Exercise aim: Will you put the stretch of items from the line containing "Image resolution: width=445" through the end of the items into a numbered list, skipping blank lines and leaving out the pictures?

====== Given records

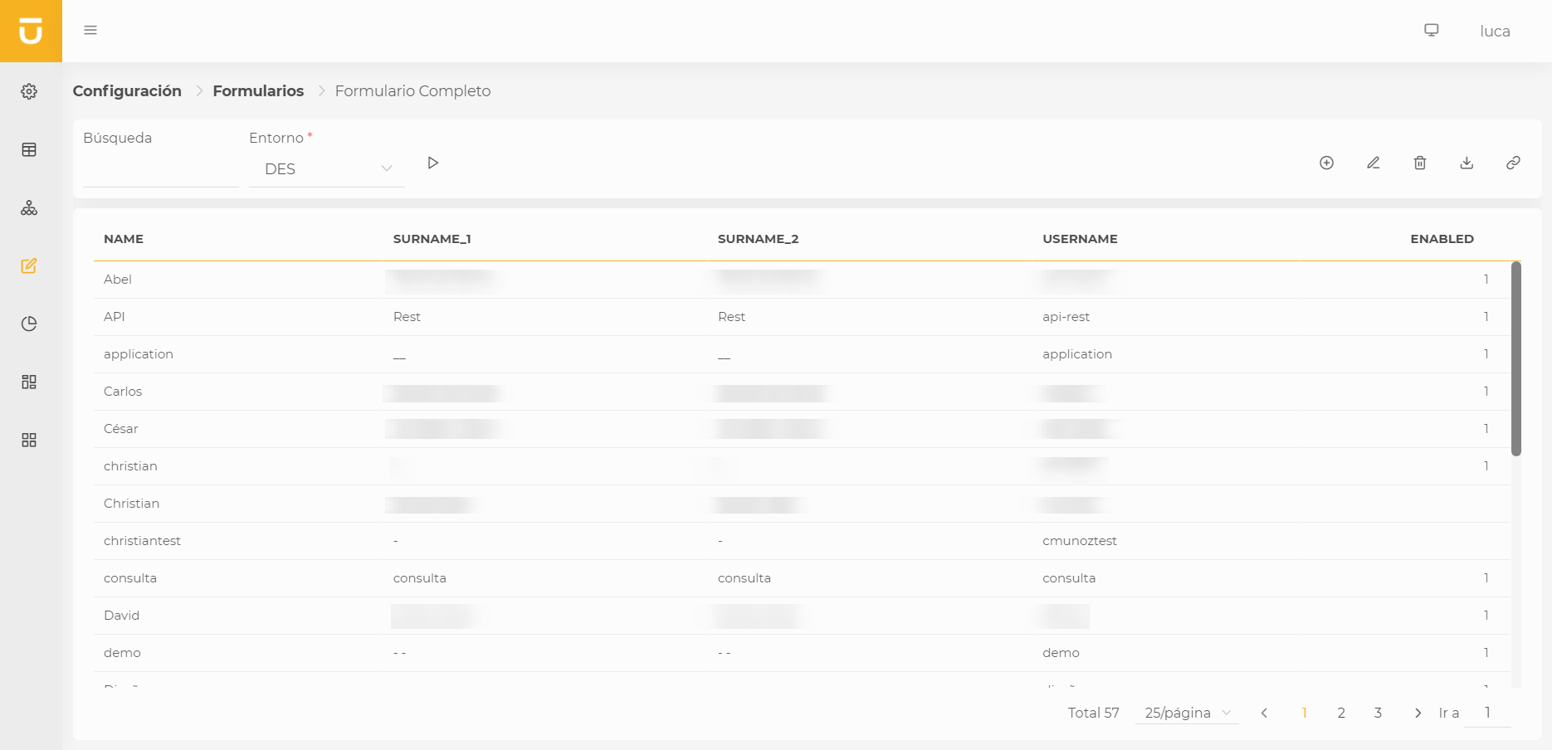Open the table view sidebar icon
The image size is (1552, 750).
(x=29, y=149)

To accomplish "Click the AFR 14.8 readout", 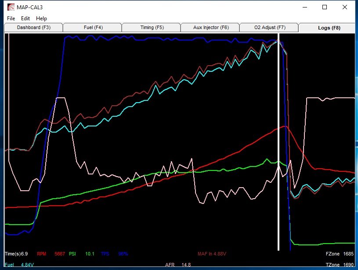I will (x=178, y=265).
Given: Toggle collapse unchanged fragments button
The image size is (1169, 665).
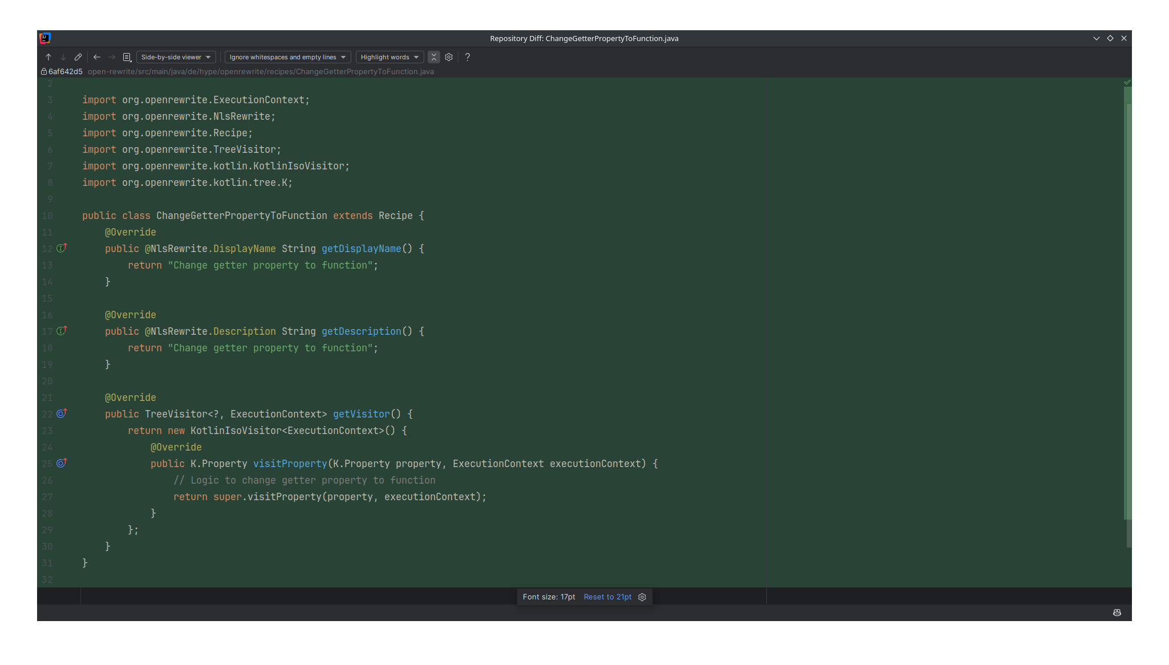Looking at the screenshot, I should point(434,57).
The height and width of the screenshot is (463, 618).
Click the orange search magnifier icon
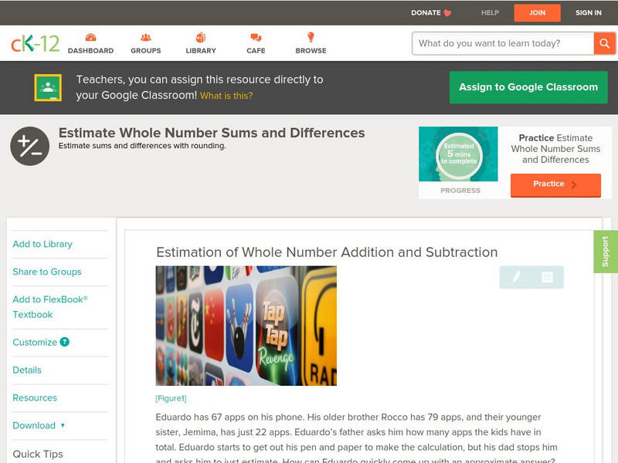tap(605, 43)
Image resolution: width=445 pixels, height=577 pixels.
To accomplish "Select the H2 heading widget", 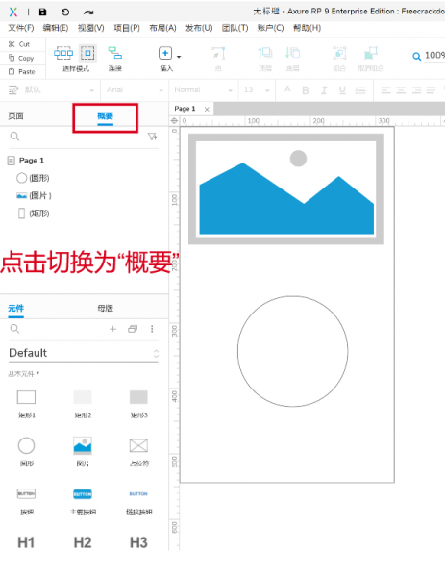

============

Exercise solution:
1. Image resolution: width=445 pixels, height=577 pixels.
2. To accomplish "Select the H2 heading widget", 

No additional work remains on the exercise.